Cependant, le sexe et l’âge ne sont pas les seuls éléments qui séparent Marin des anciens dirigeants politiques. La popularité du premier ministre découle en grande partie de son acceptation publicité, y compris les médias sociaux, d’une manière inédite dans la politique finlandaise. Même si la politique démocratique a toujours été un concours de popularité, Marin a élargi l’arène. Et certains se sentent justifiés de transformer les outils qui ont construit son pouvoir en une arme politique pour la combattre.

En passant son temps libre avec des stars de la pop et des influenceurs, Marin a également offert à des individus non conventionnels un accès au pouvoir. Les défenseurs espèrent qu’en paraissant plus accessible, elle pourra attirer plus de jeunes électeurs. Comme elle l’a elle-même dit lors d’une conférence de presse cette semaine, “je suis humaine”. Mais comme toujours quand il s’agit de secouer l’institution du premier ministre, un débat public sur la manière dont cela se fait s’ensuit naturellement.

Aussi importantes que puissent être ces questions politiques, elles semblent être une réflexion après coup sur l’obsession générale du moindre détail du comportement de Marin. Le scandale montre à quel point nous sommes tous dangereusement faciles à distraire, à la fois par le biais des médias traditionnels et des médias sociaux. Essentiellement, bien sûr, les journalistes surferont toujours sur la vague de l’information. Et comme l’a dit le rédacteur en chef de la société nationale de radiodiffusion finlandaise (YLE), le rôle des médias dans une démocratie est de scruter ceux qui détiennent le pouvoir.

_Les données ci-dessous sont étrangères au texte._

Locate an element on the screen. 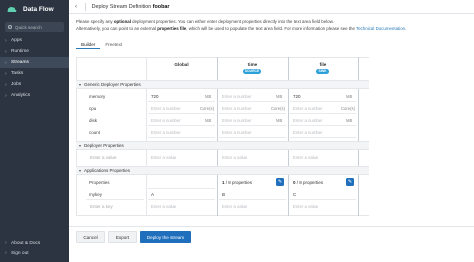  technical-documentation-link: Technical Documentation is located at coordinates (380, 28).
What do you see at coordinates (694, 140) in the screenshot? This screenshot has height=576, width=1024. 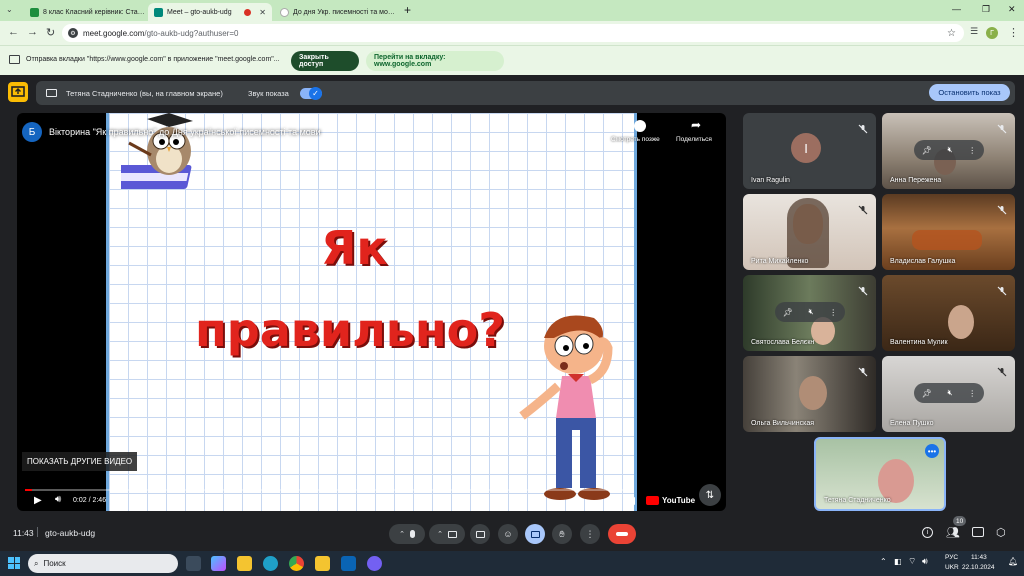 I see `share-label: Поделиться` at bounding box center [694, 140].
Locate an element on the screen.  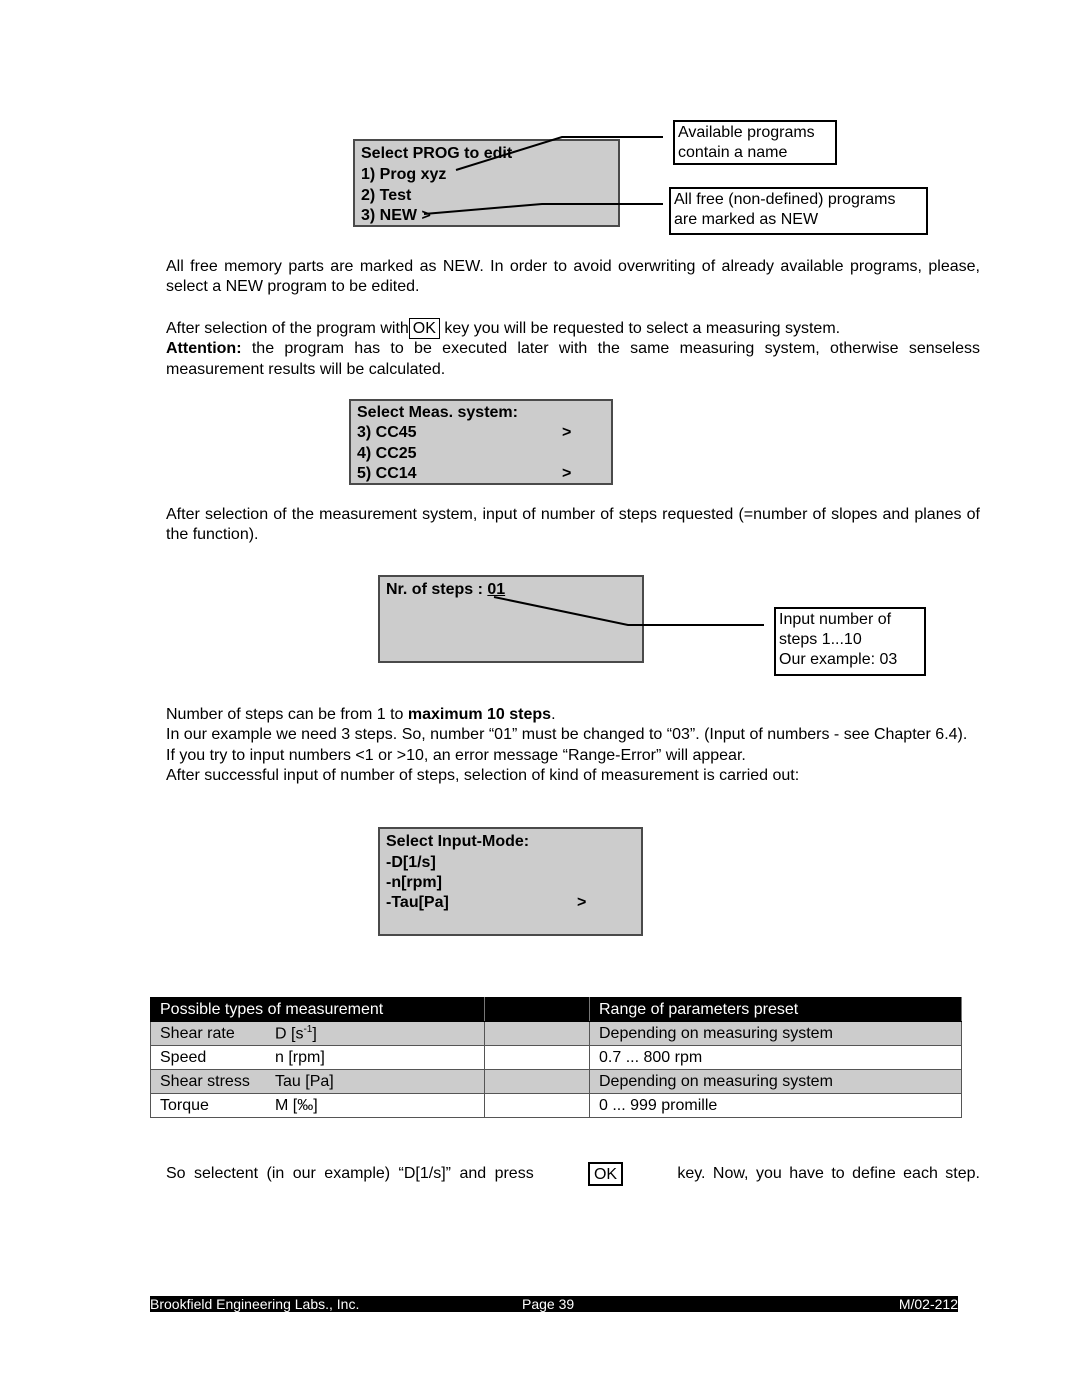
meas-system-title: Select Meas. system: is located at coordinates (438, 412).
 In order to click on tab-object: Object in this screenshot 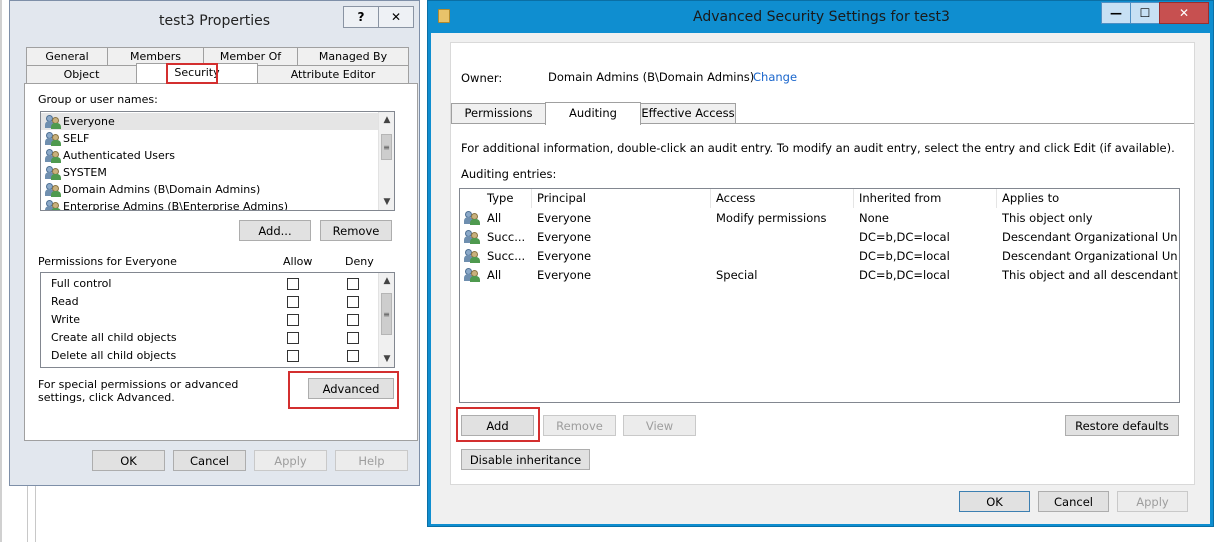, I will do `click(82, 74)`.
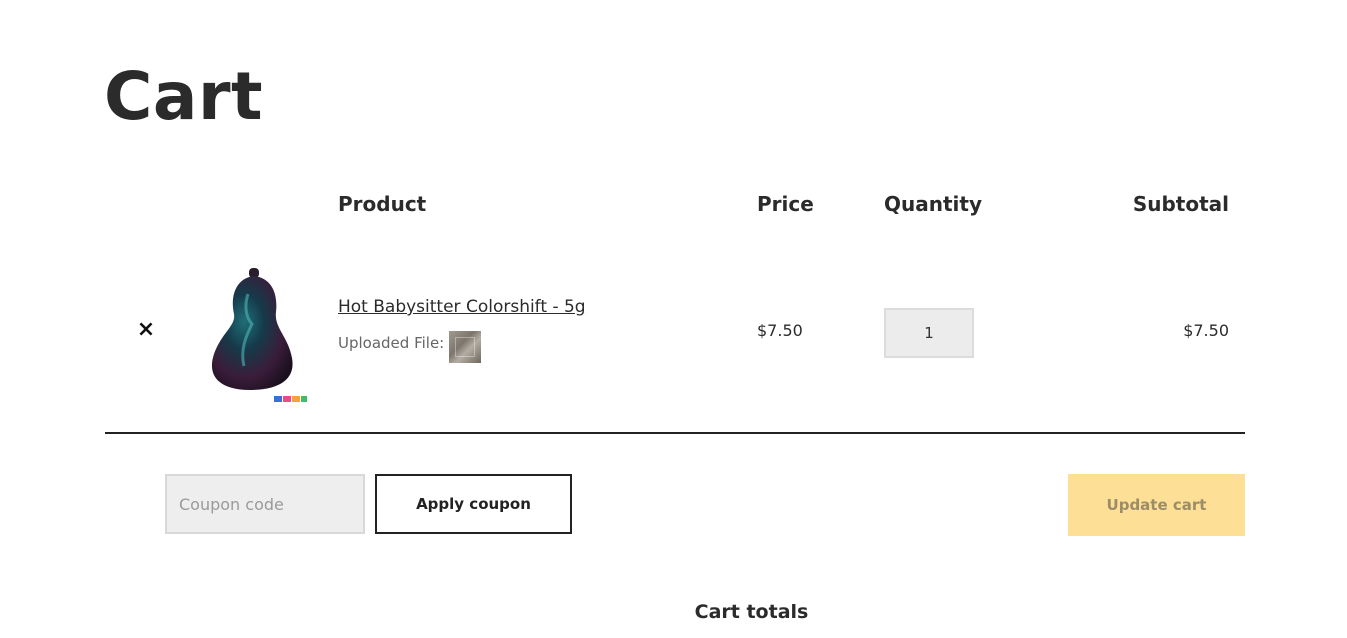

Mais, comme pour la série de scandales qui ont abouti à la démission du Premier ministre britannique Boris Johnson, le culte de la personnalité en politique a tendance à aspirer l’oxygène des débats politiques et sociaux plus importants. Certes, les factions au sein du Parti social-démocrate (SDP) de Marin sont frustrées par l’espace occupé par le scandale.

Marin a démontré son engagement envers une politique étrangère inébranlable pour la Finlande malgré Intimidation russe à la suite de leur invasion de l’Ukraine. La nation, en première ligne dans la défense des valeurs démocratiques face à Moscou, a dû recalculer sa stratégie de sécurité nationale. Maintenant, alors que Marin approche de sa première élection générale au pouvoir en avril prochain, le Kremlin doit trouver le moment du scandale polarisant autour de sa fête commode, c’est le moins qu’on puisse dire.

La liberté de la presse est cruciale. Mais la situation de sécurité accrue rend plus lourdes toutes nos responsabilités en tant que producteurs et consommateurs critiques de médias. Marin elle-même dit que certaines leçons ont été apprises. La décision finale appartiendra aux électeurs au printemps prochain.